# Power Generation from Low Grade Industrial Waste Heat

Students: Samantha Knisley Brian Kruelskie Heather Smith (Team Leader)

Date: Spring 2011

Requirements:
The designed stack system must generate 2MW of power and pay for itself in 10 years or less at a rate of \$0.05/kW-h. The available heat source is water at 200oF flowing at a rate of 3,000 gallons per minute. The emissions of the system should be zero, or if present, the CO2 and NOx emissions should be less than 5 tons/year (or 2ppm). Also, the project budget was \$500.00.

Problem:
This project focuses on utilizing a natural occurring phenomenon known as the stack effect to generate power from low-grade waste heat. The heat input to the system is low-grade waste water that is passed through a heat exchanger to transfer heat to ambient air. The heated air rises and creates a draft, or upward flow of air, which powers a turbine to generate energy.

Solution:
The team generated several versions of MATLAB code to analysis the stack system. The final version uses a discrete control volume approach and the conservation equations (energy, momentum, and mass). This code provided outputs at several heights within the system to indicate the thermodynamic state changes of the flow. Also, a wide range of stack shapes was evaluated.

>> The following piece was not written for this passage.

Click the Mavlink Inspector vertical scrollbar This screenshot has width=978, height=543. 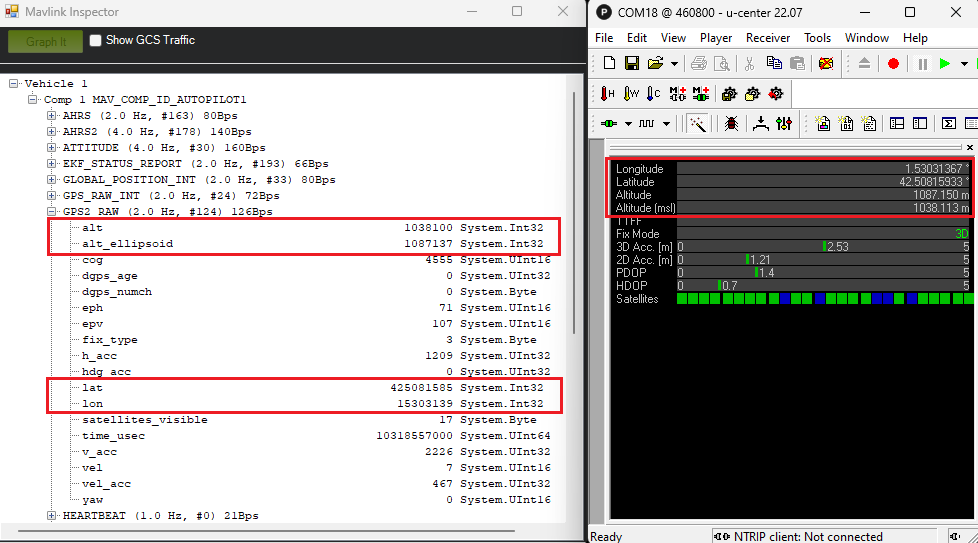coord(574,250)
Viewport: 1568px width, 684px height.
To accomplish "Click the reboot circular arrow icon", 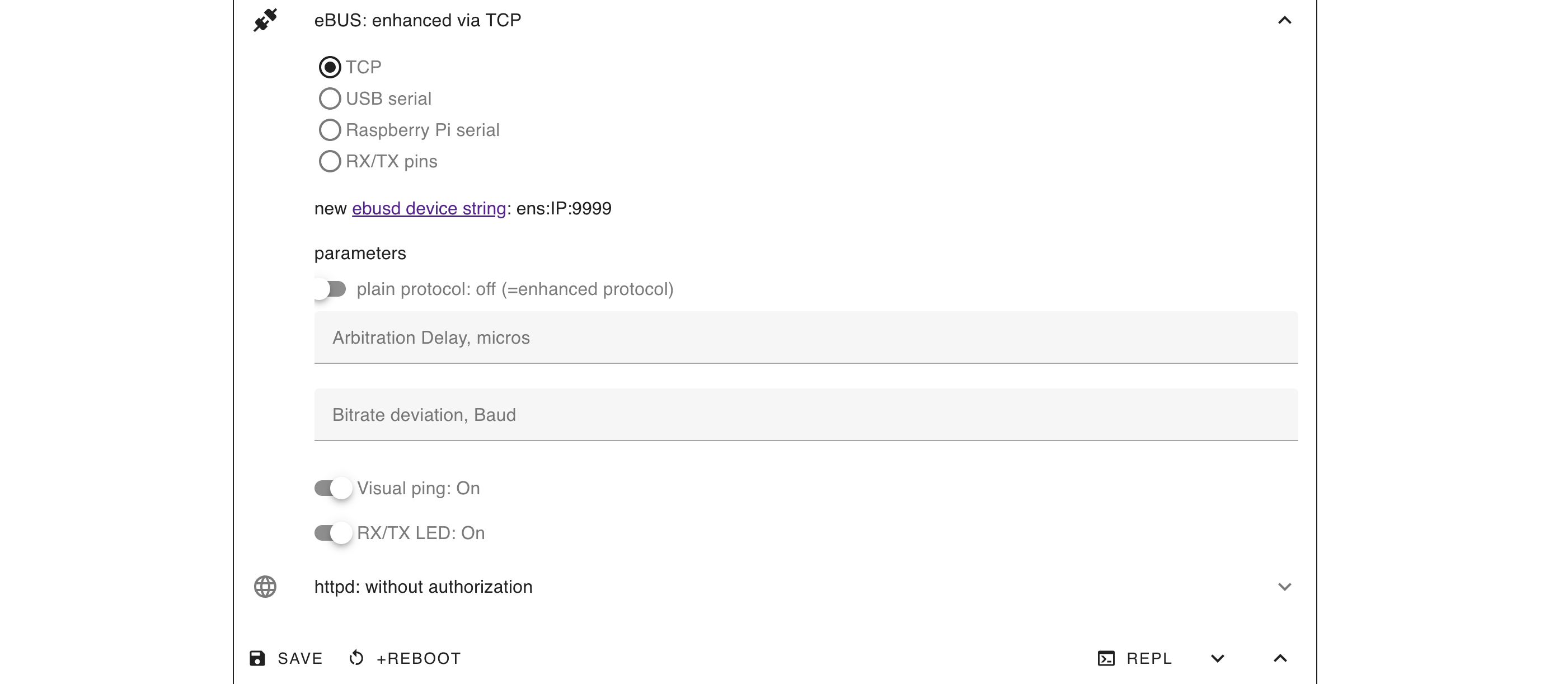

The team examineed the tradeoffs inherent in different stack shapes and component placements. The team performed sensitivity analyses to determine how the stack dimensions, heat exchanger dimensions, wind turbine placement, ambient environment conditions, and the temperature of the waste water affected the power output. Using the optimized values found from the sensitivity analyses, four case studies were paired with cost data (material costs only) and evaluated. None of the case studies could meet both the 2 MW power requirement and the payback period of 10 years at a rate of \$0.05/kW-h. However, the preferred solution is a system with six 200 m tall pipe shaped stacks that produce 2MW of power with a payback period of 10 years at a rate of \$0.12/kW-h. A visualization model was also built to demonstrate how the stack effect works (shown below).